"You're. Making. Me. Kick. This. Grass!" Rocket growled. When he finally got at least some of his frustration out of his system he rounded on the two of them. "Fine! So how exactly do we do this? Cause I got no clue how the three of us can get our friends back from an army of Ravagers!"
His old partner rubbed the part of his face that would have been a chin and then spoke thoughtfully. "I am Groot?"

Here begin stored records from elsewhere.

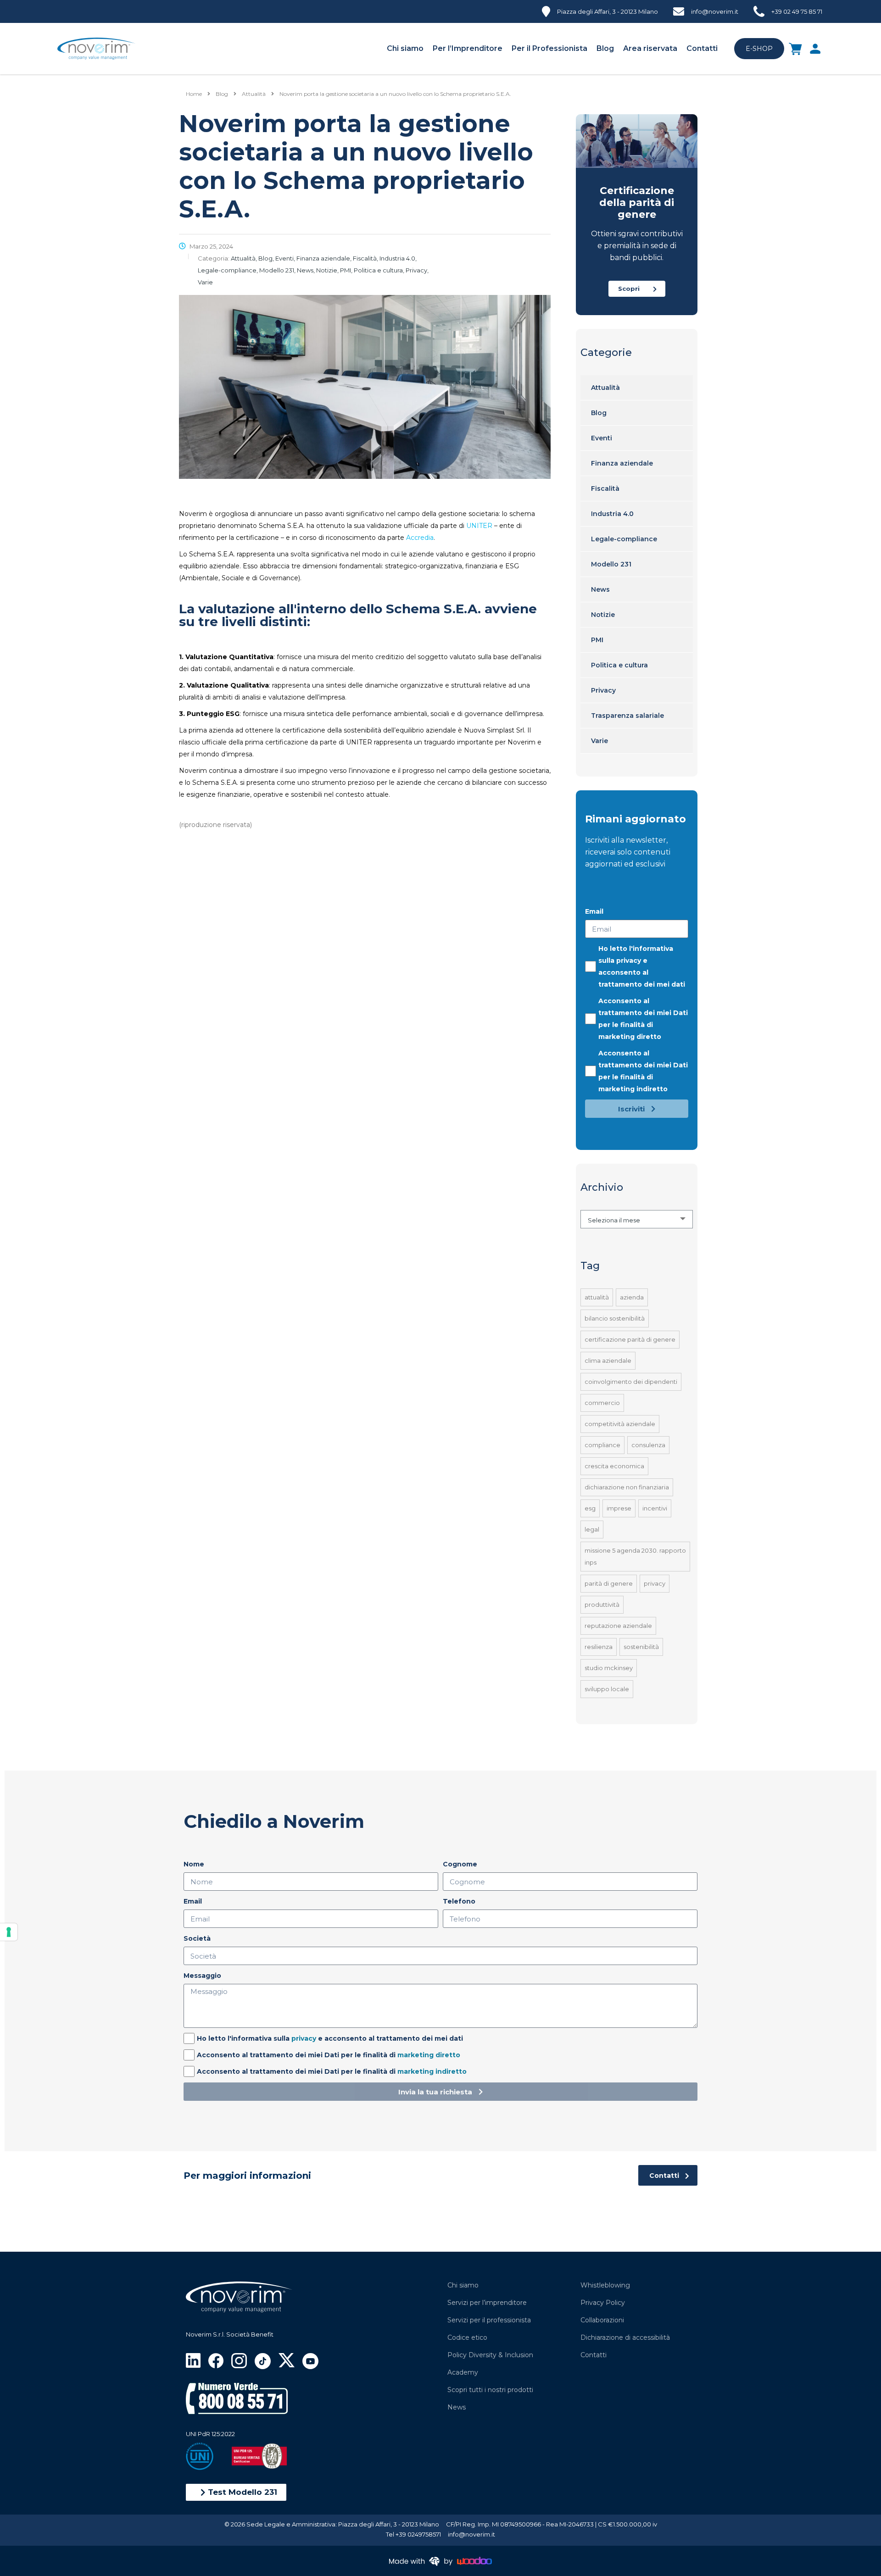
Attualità (605, 387)
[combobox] (636, 1219)
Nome (194, 1864)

"You're an idiot! Like that would work!" Rocket rubbed his eyes with his little paws. "Ask them he says. Why would they just let them go because we asked them to?"
"I am Groot."
"Of course they're not nice people!"
"I have a plan," Drax said.
Rocket stared at the tattooed maniac. "You've got a plan?"
"Did I not just state so?"
"Oh this should be good. Fine, let's hear it."
"We track down the abductors of Quill and Gamora and then demand they hand them over to us. If they do not we destroy them with the device that can blow up moons."
"Groot!"
"I agree, that's crazy."
"Do you have a better alternative little furry one?"
Rocket gave a frustrated grunt. "No. Fine then, we'll go with your plan."
Drax nodded. "Also, we should give them until the count of five before obliterating them."
"Fine," Rocket snapped. "Now let's get going. We have to track them down before the two of them get spaced."
The three of them started heading back to the Milano.
"I am Groot?"
"No, I don't have the keys. Quill has them. I'll just hotwire the thing."
"How will heating the wires help us pilot the ship?"
Rocket kicked another clump of innocent grass.